Cazzu volvió a hacer estallar las redes sociales, no por un lanzamiento musical ni por una alfombra roja, sino por un gesto aparentemente sencillo que muchos interpretaron como un acto de protección maternal cargado de simbolismo espiritual.
La cantante argentina compartió recientemente en sus stories de Instagram una imagen de su hija Inti portando una delicada pulsera roja en la muñeca.
El detalle no pasó desapercibido entre sus seguidores, especialmente después de que el periodista Javier Ceriani asegurara en su canal de YouTube que Cazzu estaría atravesando una situación compleja relacionada con presuntos trabajos de brujería.

¿Cazzu protegió a Inti de la brujería?
Este gesto cobró aún más relevancia luego de las declaraciones del periodista Javier Ceriani, quien en sus transmisiones de YouTube aseguró que Cazzu estaría siendo “trabajada” mediante prácticas de brujería.
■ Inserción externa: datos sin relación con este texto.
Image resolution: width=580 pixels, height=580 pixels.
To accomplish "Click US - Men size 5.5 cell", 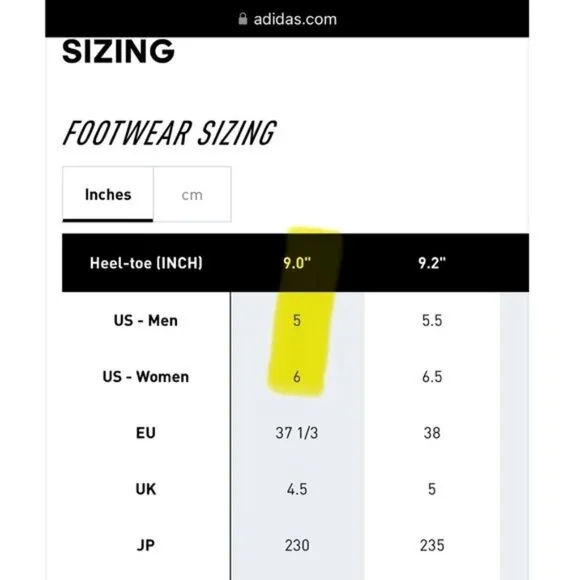I will point(432,320).
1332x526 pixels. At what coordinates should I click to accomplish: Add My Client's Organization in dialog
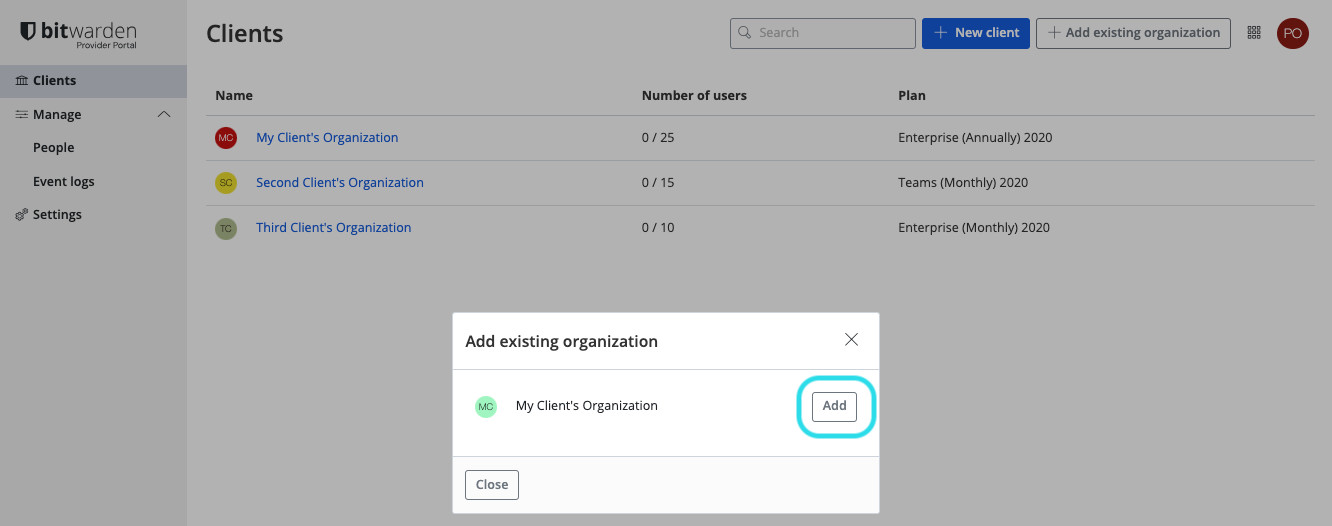834,406
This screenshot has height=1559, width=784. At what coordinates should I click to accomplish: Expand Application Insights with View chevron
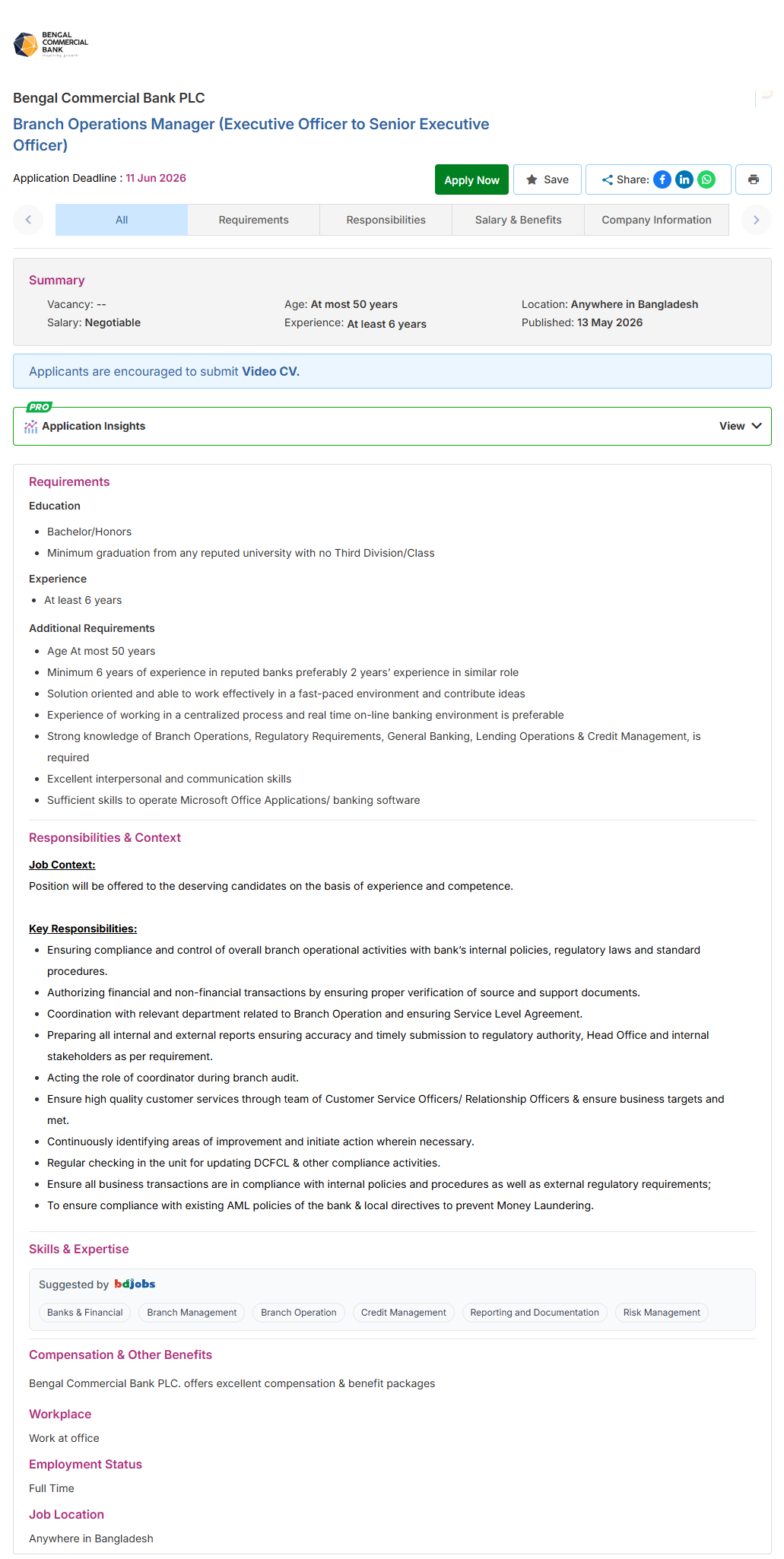(757, 426)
De acuerdo con el comunicador, la artista habría tomado medidas para protegerse y, sobre todo, para cuidar a su hija de cualquier influencia energética negativa.
Ceriani fue contundente en sus declaraciones, mismas que generaron debate y curiosidad en redes sociales:
“El hilo rojo con los nudos, claro. Porque como están bajo brujería, Cazzu ve este programa, saben que le encontraron la paloma muerta, tienen un chamán. Es un hijo rojo con nudos para protección de la energía de Inti”.
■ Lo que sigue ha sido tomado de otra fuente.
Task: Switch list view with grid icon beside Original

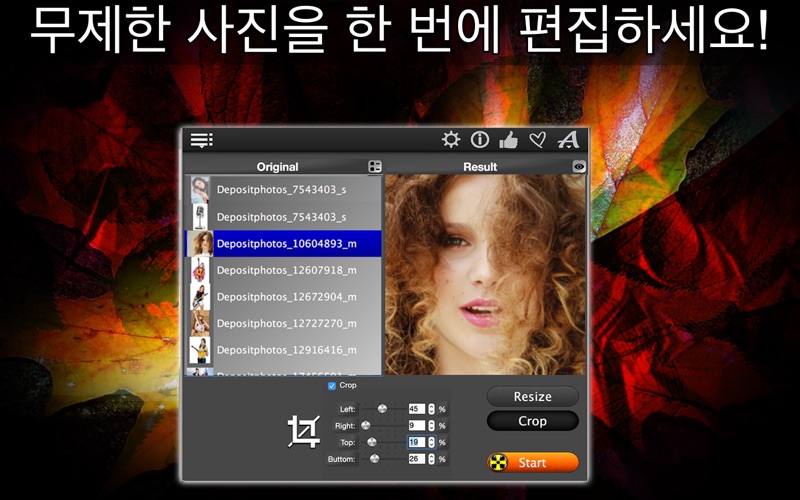Action: [x=374, y=166]
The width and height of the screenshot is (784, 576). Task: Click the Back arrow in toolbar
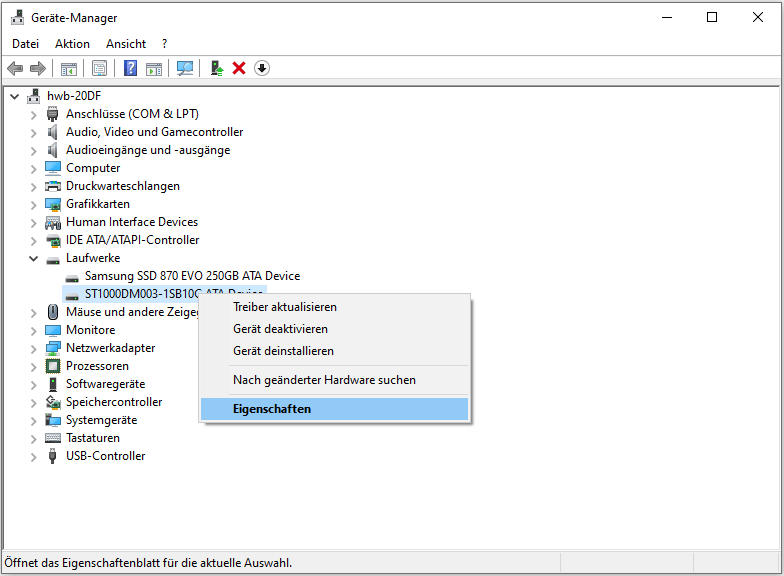(15, 68)
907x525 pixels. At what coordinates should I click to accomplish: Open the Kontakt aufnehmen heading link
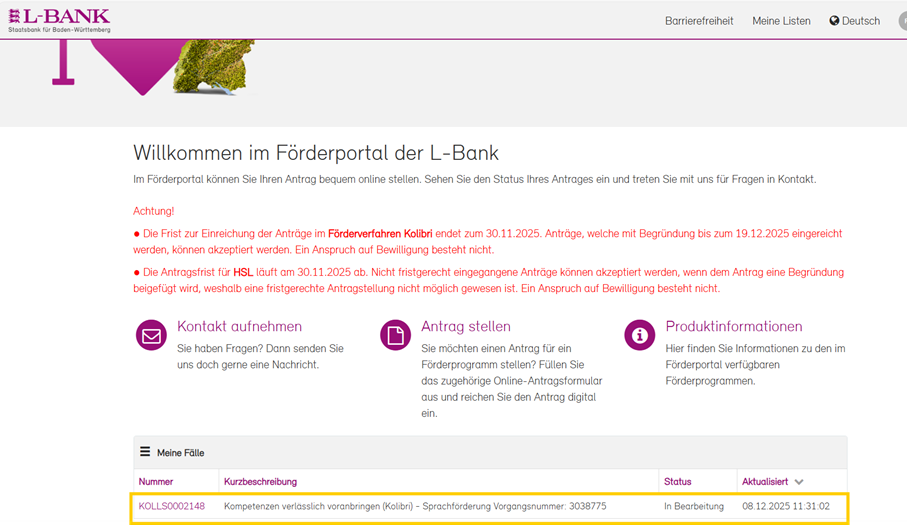click(x=239, y=327)
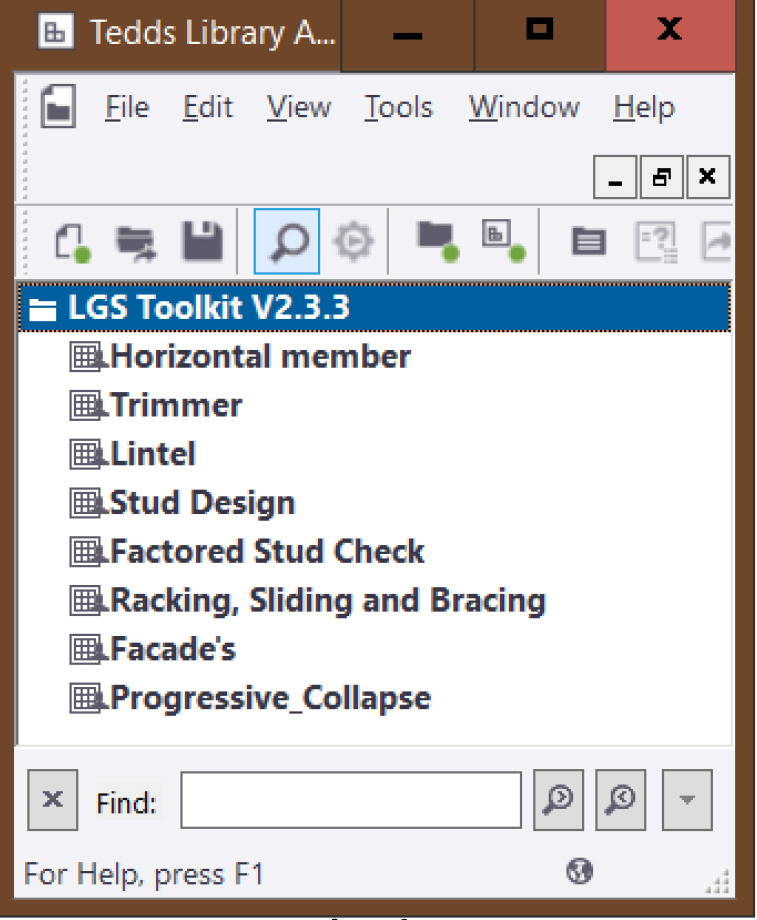Click the new group folder icon
This screenshot has height=920, width=757.
pos(437,240)
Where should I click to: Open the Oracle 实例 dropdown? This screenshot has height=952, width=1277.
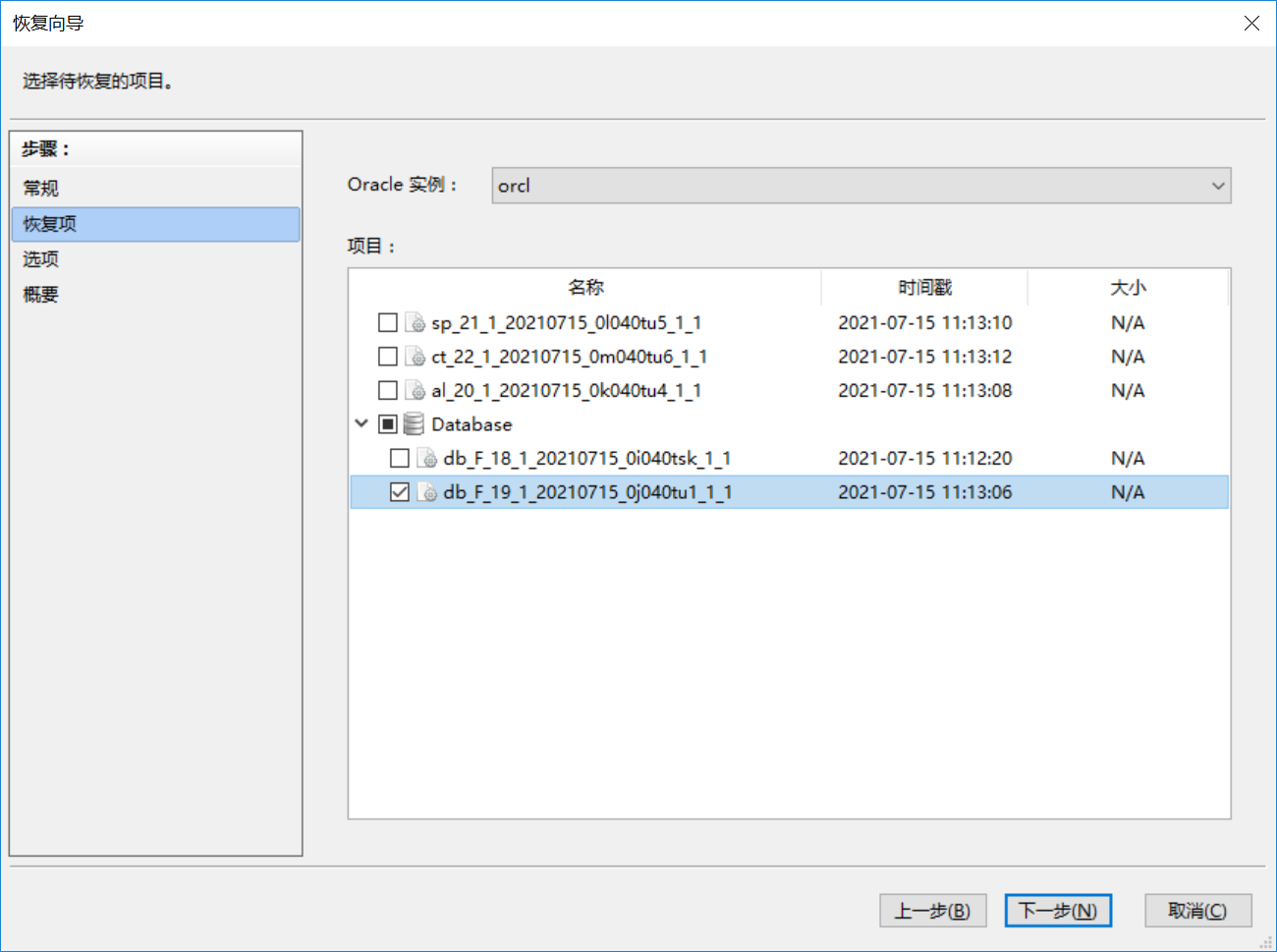(x=861, y=186)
Más allá de las versiones y especulaciones, el foco de atención se trasladó al significado del amuleto. El llamado hilo rojo con siete nudos es una de las prácticas de protección energética más conocidas y antiguas, vinculada principalmente a la tradición de la Cábala.
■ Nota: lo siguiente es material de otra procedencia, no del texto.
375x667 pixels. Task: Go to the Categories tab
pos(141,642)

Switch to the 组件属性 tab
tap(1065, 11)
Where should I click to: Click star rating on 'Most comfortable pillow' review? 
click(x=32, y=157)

¿Para qué sirve el hilo rojo en la muñeca?
Se cree que actúa como un escudo simbólico que bloquea el mal de ojo, las envidias y las vibraciones negativas dirigidas hacia quien lo porta.
De acuerdo con la creencia esotérica, este hilo debe colocarse en la muñeca izquierda, considerada el lado receptor del cuerpo y del alma. Desde esta perspectiva, el amuleto funcionaría como un filtro que impide el ingreso de energías intrusas, protegiendo el equilibrio emocional y espiritual. No se trata solo del objeto, sino de la intención con la que se coloca.
El verdadero poder, según esta tradición, reside en los siete nudos. Cada uno representa una dimensión espiritual distinta y debe ser atado por una persona que tenga un afecto genuino por quien lo llevará. Así, el hilo se transforma en un compromiso simbólico de cuidado y protección, reforzado por pensamientos positivos y deseos de bienestar.

Especialistas en temas espirituales señalan que llevar el hilo a la vista también cumple una función emocional: recordar al portador la importancia de mantener pensamientos armónicos y evitar juicios negativos. La energía, aseguran, es un intercambio constante, y este tipo de amuletos buscan equilibrar esa dinámica cotidiana.
Un detalle que llamó la atención de los internautas es que, si el hilo se rompe o se pierde, no debe interpretarse como algo negativo. Al contrario, dentro de estas creencias se considera una señal de que el amuleto ya cumplió su función al absorber una carga energética intensa o al proteger de un evento adverso.